These are willful interpretations that - IMHO - say a lot about Christian Thielemann and, occasionally, something important about Ludwig van Beethoven as well.
The performances of these early symphonies themselves are episodic, to put it kindly. It's one thing to fail to successfully link the sections of a given symphonic movement together into a whole, thereby unwittingly allowing us hear the seams in a work. It's quite another thing to create seams where none previously existed. This is a real debit in Thielemann's overall approach to the earlier works, IMO, especially as his performances of the later symphonies reflect a more traditional and moderate (read: successful) approach to Beethoven.
In the plus column, Thielemann observes every repeat in every symphony, and the Vienna Philharmonic sounds wonderful throughout.
On to the works themselves:
Thielemann has no love and carries no brief for Symphonies 1 & 2. I get the feeling that CT would have been fine recording only Symphonies 3 - 9 were that an option. Sym I/iii is raced through with little regard for nuance of any sort. Ensemble problems abound, mostly on the small scale, but they are there.

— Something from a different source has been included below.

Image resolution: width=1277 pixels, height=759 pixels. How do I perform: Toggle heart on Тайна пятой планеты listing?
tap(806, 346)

The overt classicism of the two early symphonies holds no enchantment for Maestro Thielemann. Fast movements are uncomfortably fast, with the slow movements being self-consciously slow. I'm not hearing any great interpretive insights in either symphony. Thielemann seems more concerned with doing a physical impersonation of the "relaxed energy" conducting styles of Carlos Keliber and Wilhelm Furtwängler than attending to what's going on right in front of him. Unfortunately for the listener, Thielemann's relaxation often verges on the indifferent. I wonder if, perhaps, Thielemann will revisit these works later in his career and find more in them than he does at this point in time.

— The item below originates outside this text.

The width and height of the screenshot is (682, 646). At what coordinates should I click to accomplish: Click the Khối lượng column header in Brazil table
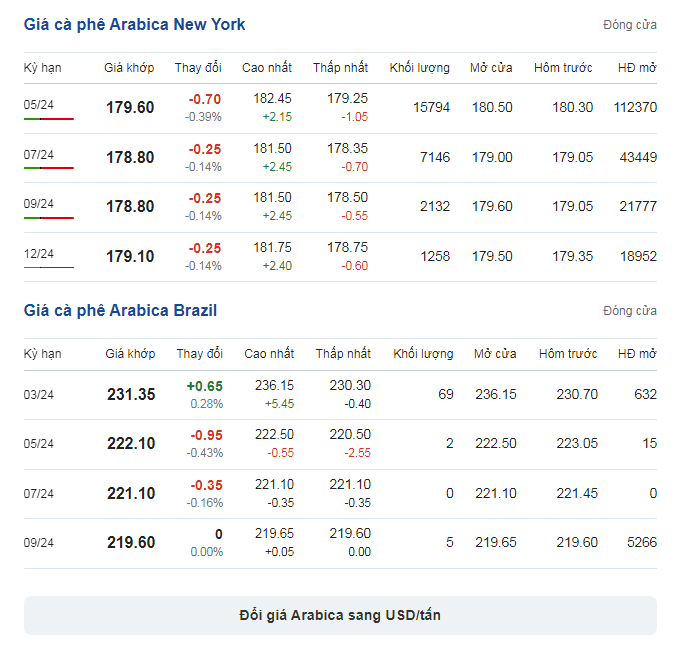[423, 354]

The Eroica is the most successful performance out of the first 3 symphonies. I'm surprised Theilemann didn't double the winds in this symphony. It would have helped the balances in the tutti sections. The first movement suffers from Thielemann pulling the tempos around for no apparent reason other than that the orchestra will follow him. The second movement has suitable gravitas: I felt that the placement of the triplet pick ups in the double basses weren't always placed accurately. The orchestral sound gets a bit rough edged in the louder sections of this symphony. The third movement is highly energetic, with the French horns shining in their exposed calls.
In the Eroica finale, Thielemann provides an extended - and meaningless - unwritten pause before the oboe solo at the Poco andante (bar 348). The camera lingers on Thielemann as he freezes and extends this silence well beyond normal limits. It's a real, "look at me! I'm Christian Thielemann!" moment. You might think that your BD player has suddenly frozen up.
The oboe solo is then launched...and we get more extended visuals of Thielemann conducting. The camera then cuts away to the horns, who are providing supporting harmony for the oboist. The camera next cuts to the clarinet, back to the horns, etc. Who we don't catch a glimpse of is the effing solo oboist! At least not until the very end of the solo, when the camera gives a brief shot of his hands positioned on his horn (without showing his face).
I have to ask: why wouldn't you show the oboist during this solo? Is that too common an idea for this video? Are we making a statement by playing against expectations? I'd like to know.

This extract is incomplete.